The other way to go as has been suggested is get help from Medtronic.
I’m wishing you every good luck,
Hi Kelly!! I’m sorry you’re experiencing these lows with such awful injuries as a result of passing out!!
I’m not sure what ur financial situation is but my brother in law uses the Freestyle Libre & pays out of pocket for it. The newer ones have alarms & u can use your smart phone, Android or Apple, to scan the sensor. He says that it’s a very reasonable cost because u only need 2 sensors a month & maybe one back up just Incase there’s a problem w one.
I’m not sure if u HAVE to buy the receiver or scanner. ( not sure what the thingy is called that u can use to scan the sensor besides your phone). If you don’t have to buy it, that is even better. But if you have to buy it, it’s only a one time fee.
Good luck!! I’m so glad your low episodes have decreased on your pump!! Keep us posted on how you’re making out!!
Hi Sandy. I don’t even own a cell phone because I live in a very rural area and have NO cell reception at home and because of pain I am usually at home. I am fighting for disability right now and have $0 coming in. My husband works, but pays all the bills by himself since I can’t work. Medicaid did not used to have co-pays more than $2, but I just got a doctors bill for $74.50.? It’s to the point that I can’t even afford medicaid. . . … … The medtronic sensor is exactly what I need. I got on TypeOneNation to try to find another T1D that deals with what I do as far as not feeling their lows. I DID find another T1D in California who has the same problem that I do and that is nerve damage that keeps us from feeling our lows. . . . . .My new friend said that she used to have a CGM and she never had problems while using it, but she is currently without for the same reason as me; Can’t afford. What I have learned is that the kind of nerve damage that we have is rare.

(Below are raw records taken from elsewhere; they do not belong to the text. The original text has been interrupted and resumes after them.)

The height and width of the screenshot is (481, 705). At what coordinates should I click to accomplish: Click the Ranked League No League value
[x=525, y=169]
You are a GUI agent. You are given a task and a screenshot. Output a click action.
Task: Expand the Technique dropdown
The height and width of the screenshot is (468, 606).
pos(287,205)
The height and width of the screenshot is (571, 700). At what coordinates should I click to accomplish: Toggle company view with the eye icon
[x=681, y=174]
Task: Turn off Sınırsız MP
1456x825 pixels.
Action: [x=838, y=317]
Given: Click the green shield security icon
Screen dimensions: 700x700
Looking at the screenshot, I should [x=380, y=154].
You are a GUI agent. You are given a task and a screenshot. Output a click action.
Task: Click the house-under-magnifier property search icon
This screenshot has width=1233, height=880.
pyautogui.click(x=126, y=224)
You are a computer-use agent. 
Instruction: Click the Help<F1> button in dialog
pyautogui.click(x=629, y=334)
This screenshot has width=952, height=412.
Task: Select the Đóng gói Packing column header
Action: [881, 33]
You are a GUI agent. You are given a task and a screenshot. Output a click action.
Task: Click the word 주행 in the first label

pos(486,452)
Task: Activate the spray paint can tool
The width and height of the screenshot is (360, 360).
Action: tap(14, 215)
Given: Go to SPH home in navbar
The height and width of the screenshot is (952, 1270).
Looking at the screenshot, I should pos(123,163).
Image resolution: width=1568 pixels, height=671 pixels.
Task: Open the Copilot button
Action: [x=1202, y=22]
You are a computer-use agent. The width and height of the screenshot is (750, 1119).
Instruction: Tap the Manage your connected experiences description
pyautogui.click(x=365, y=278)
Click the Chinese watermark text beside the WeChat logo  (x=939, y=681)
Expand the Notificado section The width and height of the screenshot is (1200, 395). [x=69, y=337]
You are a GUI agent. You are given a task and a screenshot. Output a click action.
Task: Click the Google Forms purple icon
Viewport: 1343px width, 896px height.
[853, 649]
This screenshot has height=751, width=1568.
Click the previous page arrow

Hi Bill. I have done everything I know to do including my Endo in everything. To be quite honest, this is only the second time that I have sought out medical attention for something even related to T1D. The first time was my car accident in 1996 when I shattered my 2nd lumbar and this time since I fractured my wrist. All the other times I have either broken my nose (5X) or didn’t break any bones, just went physically unconscious from low with or without seizure, but I just don’t know why I need the doctor “after-the-fact”.
Since I have been fighting for disability and trying to have medical documentation for everything, I realize now how often these things happen to me. I got on TypeOneNation to find another T1D who suffers from the same kind of nerve damage that I have that keeps me from feeling lows and I did. She told me that when she had CGM. There were NO problems because of the warning that it gives, but she is currently without for the same reason as me. Can’t afford. I am struggling with medicaid, but know that I am not that I’m not the only one.